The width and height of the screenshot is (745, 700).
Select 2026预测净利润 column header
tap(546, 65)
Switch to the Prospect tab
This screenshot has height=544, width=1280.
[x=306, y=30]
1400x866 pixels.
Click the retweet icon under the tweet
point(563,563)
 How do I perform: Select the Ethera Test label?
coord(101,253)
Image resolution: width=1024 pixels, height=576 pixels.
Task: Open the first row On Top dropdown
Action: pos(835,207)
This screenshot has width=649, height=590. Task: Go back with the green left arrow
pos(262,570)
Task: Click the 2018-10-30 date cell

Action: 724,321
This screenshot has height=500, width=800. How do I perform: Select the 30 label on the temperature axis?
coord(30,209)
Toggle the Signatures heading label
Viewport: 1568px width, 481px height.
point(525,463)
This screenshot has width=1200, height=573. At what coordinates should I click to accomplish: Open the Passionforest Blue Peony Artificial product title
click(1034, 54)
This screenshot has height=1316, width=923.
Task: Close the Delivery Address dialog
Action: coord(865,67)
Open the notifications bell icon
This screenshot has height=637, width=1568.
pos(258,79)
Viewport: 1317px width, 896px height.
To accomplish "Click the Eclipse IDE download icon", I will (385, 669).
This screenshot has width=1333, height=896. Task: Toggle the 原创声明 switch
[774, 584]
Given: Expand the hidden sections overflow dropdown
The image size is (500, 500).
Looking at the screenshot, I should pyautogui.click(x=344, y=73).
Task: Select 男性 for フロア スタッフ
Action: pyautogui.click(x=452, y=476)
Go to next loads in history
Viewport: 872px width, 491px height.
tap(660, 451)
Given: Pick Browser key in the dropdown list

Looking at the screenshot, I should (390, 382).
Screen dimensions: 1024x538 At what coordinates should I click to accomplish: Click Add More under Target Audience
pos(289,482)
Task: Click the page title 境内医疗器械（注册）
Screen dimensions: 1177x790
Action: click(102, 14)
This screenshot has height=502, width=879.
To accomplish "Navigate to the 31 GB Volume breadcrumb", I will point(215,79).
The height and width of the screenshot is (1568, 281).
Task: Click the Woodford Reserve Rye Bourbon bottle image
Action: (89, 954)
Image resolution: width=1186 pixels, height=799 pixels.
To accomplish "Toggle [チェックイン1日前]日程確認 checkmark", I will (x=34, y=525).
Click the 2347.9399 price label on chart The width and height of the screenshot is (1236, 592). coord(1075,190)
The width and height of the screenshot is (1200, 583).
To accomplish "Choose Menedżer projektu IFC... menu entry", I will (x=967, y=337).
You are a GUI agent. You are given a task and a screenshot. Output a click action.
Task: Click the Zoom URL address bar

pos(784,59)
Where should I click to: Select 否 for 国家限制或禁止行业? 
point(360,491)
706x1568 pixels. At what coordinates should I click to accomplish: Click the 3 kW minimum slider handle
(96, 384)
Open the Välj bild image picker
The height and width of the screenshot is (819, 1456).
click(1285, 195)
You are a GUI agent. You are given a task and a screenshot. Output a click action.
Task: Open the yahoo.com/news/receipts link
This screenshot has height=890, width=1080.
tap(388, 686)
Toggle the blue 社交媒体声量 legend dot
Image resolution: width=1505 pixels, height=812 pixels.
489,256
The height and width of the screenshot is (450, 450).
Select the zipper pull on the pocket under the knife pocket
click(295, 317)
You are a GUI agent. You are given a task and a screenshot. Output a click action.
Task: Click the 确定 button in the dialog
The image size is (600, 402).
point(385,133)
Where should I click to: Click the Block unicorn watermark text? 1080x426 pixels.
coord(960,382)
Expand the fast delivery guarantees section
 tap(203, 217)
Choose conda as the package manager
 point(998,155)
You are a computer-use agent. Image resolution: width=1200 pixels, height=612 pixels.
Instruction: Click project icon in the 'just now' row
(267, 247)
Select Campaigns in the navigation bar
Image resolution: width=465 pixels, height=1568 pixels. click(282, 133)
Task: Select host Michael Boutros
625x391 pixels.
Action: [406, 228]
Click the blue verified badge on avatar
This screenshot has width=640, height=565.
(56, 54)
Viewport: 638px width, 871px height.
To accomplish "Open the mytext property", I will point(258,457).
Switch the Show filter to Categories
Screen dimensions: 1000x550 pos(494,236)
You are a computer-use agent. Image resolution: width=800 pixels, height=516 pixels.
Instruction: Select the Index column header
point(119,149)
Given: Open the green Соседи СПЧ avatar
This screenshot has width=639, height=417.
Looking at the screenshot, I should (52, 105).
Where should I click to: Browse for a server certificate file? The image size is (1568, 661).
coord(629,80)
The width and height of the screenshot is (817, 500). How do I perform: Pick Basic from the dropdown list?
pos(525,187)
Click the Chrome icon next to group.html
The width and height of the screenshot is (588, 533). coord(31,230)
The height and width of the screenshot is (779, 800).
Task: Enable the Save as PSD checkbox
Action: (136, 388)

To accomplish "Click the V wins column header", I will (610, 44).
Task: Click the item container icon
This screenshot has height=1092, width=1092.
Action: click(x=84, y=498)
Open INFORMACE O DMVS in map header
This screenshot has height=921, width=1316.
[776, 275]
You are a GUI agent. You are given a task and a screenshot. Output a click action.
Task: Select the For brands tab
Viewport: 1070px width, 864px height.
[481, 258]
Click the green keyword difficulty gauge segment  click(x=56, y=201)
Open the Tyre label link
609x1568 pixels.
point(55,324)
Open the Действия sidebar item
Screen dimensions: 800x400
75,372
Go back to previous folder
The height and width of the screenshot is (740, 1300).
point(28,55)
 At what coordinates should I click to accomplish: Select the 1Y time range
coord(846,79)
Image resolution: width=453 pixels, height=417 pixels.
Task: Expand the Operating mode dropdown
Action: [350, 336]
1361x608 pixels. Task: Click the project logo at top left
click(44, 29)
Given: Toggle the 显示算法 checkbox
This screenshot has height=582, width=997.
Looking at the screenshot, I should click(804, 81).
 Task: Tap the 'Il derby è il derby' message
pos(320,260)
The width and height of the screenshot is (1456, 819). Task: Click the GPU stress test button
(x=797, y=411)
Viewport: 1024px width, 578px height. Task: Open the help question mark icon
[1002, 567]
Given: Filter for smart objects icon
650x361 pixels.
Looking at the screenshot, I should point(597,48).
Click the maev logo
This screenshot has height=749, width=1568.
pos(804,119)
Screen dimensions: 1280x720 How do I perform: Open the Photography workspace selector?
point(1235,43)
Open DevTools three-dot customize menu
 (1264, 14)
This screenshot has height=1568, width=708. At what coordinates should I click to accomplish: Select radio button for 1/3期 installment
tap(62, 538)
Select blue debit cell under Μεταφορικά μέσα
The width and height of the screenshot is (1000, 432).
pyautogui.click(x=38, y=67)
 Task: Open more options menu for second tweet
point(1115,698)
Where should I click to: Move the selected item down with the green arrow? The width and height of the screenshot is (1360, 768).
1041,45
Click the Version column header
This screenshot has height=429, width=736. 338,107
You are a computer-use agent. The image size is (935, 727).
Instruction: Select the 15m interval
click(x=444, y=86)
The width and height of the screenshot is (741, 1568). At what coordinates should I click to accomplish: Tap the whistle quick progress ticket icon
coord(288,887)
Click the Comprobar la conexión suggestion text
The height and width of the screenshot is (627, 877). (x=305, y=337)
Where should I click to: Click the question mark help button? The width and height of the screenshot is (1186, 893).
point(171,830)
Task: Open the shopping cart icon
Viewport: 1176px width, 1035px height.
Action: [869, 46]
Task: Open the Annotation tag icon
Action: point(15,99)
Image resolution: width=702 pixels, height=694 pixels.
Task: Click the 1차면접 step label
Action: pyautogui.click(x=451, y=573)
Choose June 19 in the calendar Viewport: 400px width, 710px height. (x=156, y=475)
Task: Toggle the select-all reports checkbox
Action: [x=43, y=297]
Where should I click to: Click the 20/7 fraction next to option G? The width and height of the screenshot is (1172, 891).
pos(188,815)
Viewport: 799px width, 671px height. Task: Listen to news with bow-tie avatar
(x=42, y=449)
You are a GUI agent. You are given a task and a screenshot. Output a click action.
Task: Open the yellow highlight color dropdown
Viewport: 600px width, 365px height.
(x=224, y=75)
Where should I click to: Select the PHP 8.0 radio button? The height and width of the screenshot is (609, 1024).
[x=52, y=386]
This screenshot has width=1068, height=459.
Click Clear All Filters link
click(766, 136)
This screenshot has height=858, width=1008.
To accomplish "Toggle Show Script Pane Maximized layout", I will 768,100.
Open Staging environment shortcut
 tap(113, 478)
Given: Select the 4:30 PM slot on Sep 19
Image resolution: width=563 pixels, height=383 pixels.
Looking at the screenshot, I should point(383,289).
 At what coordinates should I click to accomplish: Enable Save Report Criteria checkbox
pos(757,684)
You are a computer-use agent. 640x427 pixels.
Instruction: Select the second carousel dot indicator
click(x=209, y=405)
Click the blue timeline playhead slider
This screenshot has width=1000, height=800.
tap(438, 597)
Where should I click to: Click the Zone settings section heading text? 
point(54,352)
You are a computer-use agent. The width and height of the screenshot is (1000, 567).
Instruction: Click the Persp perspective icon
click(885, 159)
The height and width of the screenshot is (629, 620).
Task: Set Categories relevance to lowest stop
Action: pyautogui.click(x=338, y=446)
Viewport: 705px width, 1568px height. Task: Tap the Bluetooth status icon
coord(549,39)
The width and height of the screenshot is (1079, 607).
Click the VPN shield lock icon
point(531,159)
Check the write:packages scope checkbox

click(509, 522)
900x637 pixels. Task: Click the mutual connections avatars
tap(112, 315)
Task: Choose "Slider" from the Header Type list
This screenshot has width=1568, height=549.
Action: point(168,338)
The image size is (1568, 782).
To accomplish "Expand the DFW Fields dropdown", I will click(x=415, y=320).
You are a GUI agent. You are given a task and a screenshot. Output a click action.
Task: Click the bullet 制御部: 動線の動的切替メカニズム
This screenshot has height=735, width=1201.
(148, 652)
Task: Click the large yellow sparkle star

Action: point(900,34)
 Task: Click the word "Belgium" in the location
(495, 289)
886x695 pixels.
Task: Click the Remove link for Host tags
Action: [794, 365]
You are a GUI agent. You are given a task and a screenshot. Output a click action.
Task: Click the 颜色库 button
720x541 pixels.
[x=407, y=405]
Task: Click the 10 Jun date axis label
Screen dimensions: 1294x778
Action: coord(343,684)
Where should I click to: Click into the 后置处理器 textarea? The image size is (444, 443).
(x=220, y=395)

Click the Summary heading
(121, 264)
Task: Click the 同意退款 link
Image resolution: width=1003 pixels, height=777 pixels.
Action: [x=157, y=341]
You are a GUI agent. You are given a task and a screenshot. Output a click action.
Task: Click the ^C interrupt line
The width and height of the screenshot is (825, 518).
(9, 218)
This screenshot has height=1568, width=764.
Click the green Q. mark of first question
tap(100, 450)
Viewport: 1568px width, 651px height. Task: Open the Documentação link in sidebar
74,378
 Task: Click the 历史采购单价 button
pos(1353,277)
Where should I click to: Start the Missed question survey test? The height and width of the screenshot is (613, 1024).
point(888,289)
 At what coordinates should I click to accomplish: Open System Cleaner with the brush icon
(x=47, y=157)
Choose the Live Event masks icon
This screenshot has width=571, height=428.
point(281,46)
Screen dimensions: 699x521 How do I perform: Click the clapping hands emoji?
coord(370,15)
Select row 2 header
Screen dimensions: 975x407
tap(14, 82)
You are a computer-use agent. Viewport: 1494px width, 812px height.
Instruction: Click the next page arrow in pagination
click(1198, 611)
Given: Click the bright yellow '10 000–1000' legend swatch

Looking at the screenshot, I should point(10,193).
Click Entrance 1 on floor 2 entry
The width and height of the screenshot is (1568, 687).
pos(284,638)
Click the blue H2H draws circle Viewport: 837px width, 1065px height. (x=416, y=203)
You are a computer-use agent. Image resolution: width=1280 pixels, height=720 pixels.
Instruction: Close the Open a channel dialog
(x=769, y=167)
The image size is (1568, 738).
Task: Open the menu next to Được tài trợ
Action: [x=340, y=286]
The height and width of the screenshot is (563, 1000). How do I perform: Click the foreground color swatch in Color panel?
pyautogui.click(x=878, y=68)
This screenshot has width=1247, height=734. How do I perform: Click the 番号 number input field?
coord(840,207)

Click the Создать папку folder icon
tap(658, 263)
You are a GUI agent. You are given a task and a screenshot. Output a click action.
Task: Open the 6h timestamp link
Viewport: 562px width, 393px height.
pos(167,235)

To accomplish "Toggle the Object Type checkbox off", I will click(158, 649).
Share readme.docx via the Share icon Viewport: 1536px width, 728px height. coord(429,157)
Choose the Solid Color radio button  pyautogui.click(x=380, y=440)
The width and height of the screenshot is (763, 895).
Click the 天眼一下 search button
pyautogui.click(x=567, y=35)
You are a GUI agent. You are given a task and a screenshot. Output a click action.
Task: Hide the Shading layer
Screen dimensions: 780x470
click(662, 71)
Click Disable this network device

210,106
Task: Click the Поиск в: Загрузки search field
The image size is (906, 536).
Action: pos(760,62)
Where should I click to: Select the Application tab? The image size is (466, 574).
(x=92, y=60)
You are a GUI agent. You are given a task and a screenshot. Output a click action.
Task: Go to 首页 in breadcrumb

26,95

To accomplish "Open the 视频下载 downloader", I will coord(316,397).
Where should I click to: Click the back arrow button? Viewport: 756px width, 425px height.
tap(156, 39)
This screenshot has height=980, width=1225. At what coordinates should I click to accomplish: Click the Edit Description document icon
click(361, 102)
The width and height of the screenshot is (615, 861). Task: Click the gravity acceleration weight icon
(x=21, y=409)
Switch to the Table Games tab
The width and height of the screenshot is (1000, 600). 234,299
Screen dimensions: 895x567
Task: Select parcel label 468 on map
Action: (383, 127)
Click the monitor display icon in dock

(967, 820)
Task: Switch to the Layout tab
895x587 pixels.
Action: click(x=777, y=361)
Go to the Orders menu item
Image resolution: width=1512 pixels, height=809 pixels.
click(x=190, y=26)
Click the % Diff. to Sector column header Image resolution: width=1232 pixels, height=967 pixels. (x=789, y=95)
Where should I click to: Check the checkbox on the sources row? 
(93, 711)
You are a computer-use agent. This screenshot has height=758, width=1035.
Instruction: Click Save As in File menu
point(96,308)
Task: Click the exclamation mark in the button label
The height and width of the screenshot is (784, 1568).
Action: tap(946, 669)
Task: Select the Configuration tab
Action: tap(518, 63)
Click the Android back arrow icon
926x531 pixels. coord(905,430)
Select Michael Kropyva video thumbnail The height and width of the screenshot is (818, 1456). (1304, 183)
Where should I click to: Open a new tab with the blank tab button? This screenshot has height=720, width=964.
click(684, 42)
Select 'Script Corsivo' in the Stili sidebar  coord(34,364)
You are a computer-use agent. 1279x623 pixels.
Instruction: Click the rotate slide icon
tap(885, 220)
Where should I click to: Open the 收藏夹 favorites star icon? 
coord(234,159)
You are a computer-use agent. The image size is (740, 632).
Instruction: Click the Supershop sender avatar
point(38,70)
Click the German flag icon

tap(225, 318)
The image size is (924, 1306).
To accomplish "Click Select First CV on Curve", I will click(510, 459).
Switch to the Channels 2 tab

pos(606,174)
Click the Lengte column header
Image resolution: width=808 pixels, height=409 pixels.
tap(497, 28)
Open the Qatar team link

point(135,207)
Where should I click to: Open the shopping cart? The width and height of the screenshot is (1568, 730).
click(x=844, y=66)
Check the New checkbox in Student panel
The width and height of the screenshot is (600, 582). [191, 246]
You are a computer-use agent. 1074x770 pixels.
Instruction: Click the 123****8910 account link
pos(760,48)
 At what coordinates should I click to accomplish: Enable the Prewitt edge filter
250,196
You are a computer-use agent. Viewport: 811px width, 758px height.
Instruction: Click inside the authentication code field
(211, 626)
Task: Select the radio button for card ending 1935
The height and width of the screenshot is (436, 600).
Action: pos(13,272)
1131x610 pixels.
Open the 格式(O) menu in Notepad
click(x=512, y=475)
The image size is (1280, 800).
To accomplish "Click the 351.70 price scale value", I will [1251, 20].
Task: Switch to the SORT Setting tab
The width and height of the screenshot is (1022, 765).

*-*-*

## Activity
Everything from the line containing "The height and width of the screenshot is (436, 600)." through the last line of the records must be given again exactly; leave out all other lines.

## Completed exercise
The height and width of the screenshot is (436, 600).
Action: pos(13,272)
1131x610 pixels.
Open the 格式(O) menu in Notepad
click(x=512, y=475)
The image size is (1280, 800).
To accomplish "Click the 351.70 price scale value", I will [1251, 20].
Task: Switch to the SORT Setting tab
The width and height of the screenshot is (1022, 765).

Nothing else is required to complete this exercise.